TASK BRIEF: Please rewrite the items below as a JSON list of strings, one string per line, with blank lines left out. Leave the pictures out of your answer.
--------------------------------
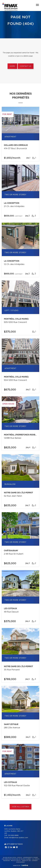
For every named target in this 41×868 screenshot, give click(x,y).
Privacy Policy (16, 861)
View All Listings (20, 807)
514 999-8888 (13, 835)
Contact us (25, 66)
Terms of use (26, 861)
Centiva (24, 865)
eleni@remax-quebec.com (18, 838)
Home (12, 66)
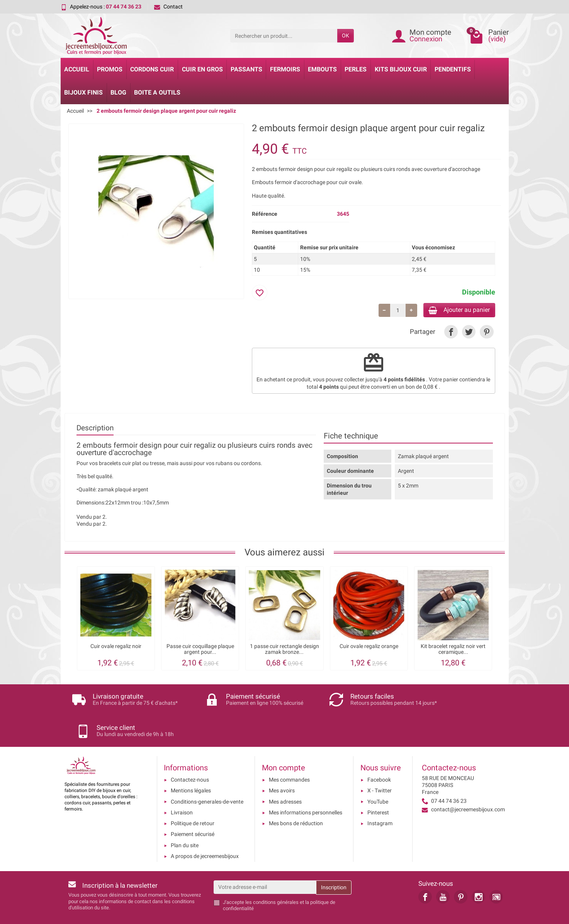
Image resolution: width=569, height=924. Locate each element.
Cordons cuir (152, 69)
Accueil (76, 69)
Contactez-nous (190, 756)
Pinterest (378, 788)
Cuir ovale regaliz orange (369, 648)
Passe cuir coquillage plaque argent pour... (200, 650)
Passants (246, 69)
--------------------------------
COMPLETE ANSWER:
[
  "For every named target in this 41×868 screenshot, give click(x,y).",
  "Privacy Policy (16, 861)",
  "View All Listings (20, 807)",
  "514 999-8888 (13, 835)",
  "Contact us (25, 66)",
  "Terms of use (26, 861)",
  "Centiva (24, 865)",
  "eleni@remax-quebec.com (18, 838)",
  "Home (12, 66)",
  "Image resolution: width=569, height=924. Locate each element.",
  "Cordons cuir (152, 69)",
  "Accueil (76, 69)",
  "Contactez-nous (190, 756)",
  "Pinterest (378, 788)",
  "Cuir ovale regaliz orange (369, 648)",
  "Passe cuir coquillage plaque argent pour... (200, 650)",
  "Passants (246, 69)"
]